_TASK PROMPT_
All entries shown below should be duplicated character for character.

Pixel coordinate grounding data
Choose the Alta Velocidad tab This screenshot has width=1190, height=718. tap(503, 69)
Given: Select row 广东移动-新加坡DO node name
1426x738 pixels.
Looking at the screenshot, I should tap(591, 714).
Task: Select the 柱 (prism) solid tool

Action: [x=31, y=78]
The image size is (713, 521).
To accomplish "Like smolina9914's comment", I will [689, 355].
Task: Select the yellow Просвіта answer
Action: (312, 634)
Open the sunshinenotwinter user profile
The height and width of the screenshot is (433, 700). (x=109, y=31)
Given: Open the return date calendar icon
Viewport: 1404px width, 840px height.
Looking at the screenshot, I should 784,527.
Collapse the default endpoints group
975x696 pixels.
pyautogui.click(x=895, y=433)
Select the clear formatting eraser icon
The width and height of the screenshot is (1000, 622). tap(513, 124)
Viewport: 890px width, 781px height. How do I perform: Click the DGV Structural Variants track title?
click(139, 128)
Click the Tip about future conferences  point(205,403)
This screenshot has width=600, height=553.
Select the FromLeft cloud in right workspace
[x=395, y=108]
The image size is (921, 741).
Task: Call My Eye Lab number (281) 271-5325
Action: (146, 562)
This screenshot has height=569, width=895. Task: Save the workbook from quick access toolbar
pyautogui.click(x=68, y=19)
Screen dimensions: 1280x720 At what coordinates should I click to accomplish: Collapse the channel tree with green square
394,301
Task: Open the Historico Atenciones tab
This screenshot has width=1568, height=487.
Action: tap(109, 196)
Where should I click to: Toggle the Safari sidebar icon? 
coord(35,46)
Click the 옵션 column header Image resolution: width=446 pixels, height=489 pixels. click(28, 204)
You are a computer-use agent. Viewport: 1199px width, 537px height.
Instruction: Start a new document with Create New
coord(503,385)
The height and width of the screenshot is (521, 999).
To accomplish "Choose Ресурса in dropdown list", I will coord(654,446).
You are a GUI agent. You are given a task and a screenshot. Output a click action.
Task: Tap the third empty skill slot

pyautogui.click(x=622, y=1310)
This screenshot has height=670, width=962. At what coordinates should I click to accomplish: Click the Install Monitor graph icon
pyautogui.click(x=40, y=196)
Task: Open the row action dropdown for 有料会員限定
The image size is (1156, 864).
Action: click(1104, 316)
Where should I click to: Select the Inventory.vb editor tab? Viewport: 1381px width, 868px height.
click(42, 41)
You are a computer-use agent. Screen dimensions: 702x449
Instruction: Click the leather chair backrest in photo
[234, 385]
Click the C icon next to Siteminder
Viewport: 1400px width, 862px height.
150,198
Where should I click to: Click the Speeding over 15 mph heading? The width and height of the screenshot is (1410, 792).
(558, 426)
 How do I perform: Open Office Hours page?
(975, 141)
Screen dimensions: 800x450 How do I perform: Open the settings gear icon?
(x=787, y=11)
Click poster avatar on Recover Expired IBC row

_RESPONSE AREA_
Choose the Alta Velocidad tab This screenshot has width=1190, height=718. tap(503, 69)
Given: Select row 广东移动-新加坡DO node name
1426x738 pixels.
Looking at the screenshot, I should tap(591, 714).
Task: Select the 柱 (prism) solid tool

Action: [x=31, y=78]
The image size is (713, 521).
To accomplish "Like smolina9914's comment", I will [689, 355].
Task: Select the yellow Просвіта answer
Action: (312, 634)
Open the sunshinenotwinter user profile
The height and width of the screenshot is (433, 700). (x=109, y=31)
Given: Open the return date calendar icon
Viewport: 1404px width, 840px height.
Looking at the screenshot, I should 784,527.
Collapse the default endpoints group
975x696 pixels.
pyautogui.click(x=895, y=433)
Select the clear formatting eraser icon
The width and height of the screenshot is (1000, 622). tap(513, 124)
Viewport: 890px width, 781px height. How do I perform: Click the DGV Structural Variants track title?
click(139, 128)
Click the Tip about future conferences  point(205,403)
This screenshot has width=600, height=553.
Select the FromLeft cloud in right workspace
[x=395, y=108]
The image size is (921, 741).
Task: Call My Eye Lab number (281) 271-5325
Action: (146, 562)
This screenshot has height=569, width=895. Task: Save the workbook from quick access toolbar
pyautogui.click(x=68, y=19)
Screen dimensions: 1280x720 At what coordinates should I click to accomplish: Collapse the channel tree with green square
394,301
Task: Open the Historico Atenciones tab
This screenshot has width=1568, height=487.
Action: tap(109, 196)
Where should I click to: Toggle the Safari sidebar icon? 
coord(35,46)
Click the 옵션 column header Image resolution: width=446 pixels, height=489 pixels. click(28, 204)
You are a computer-use agent. Viewport: 1199px width, 537px height.
Instruction: Start a new document with Create New
coord(503,385)
The height and width of the screenshot is (521, 999).
To accomplish "Choose Ресурса in dropdown list", I will coord(654,446).
You are a GUI agent. You are given a task and a screenshot. Output a click action.
Task: Tap the third empty skill slot

pyautogui.click(x=622, y=1310)
This screenshot has height=670, width=962. At what coordinates should I click to accomplish: Click the Install Monitor graph icon
pyautogui.click(x=40, y=196)
Task: Open the row action dropdown for 有料会員限定
The image size is (1156, 864).
Action: click(1104, 316)
Where should I click to: Select the Inventory.vb editor tab? Viewport: 1381px width, 868px height.
click(42, 41)
You are a computer-use agent. Screen dimensions: 702x449
Instruction: Click the leather chair backrest in photo
[234, 385]
Click the C icon next to Siteminder
Viewport: 1400px width, 862px height.
150,198
Where should I click to: Click the Speeding over 15 mph heading? The width and height of the screenshot is (1410, 792).
(558, 426)
 How do I perform: Open Office Hours page?
(975, 141)
Screen dimensions: 800x450 How do I perform: Open the settings gear icon?
(x=787, y=11)
Click poster avatar on Recover Expired IBC row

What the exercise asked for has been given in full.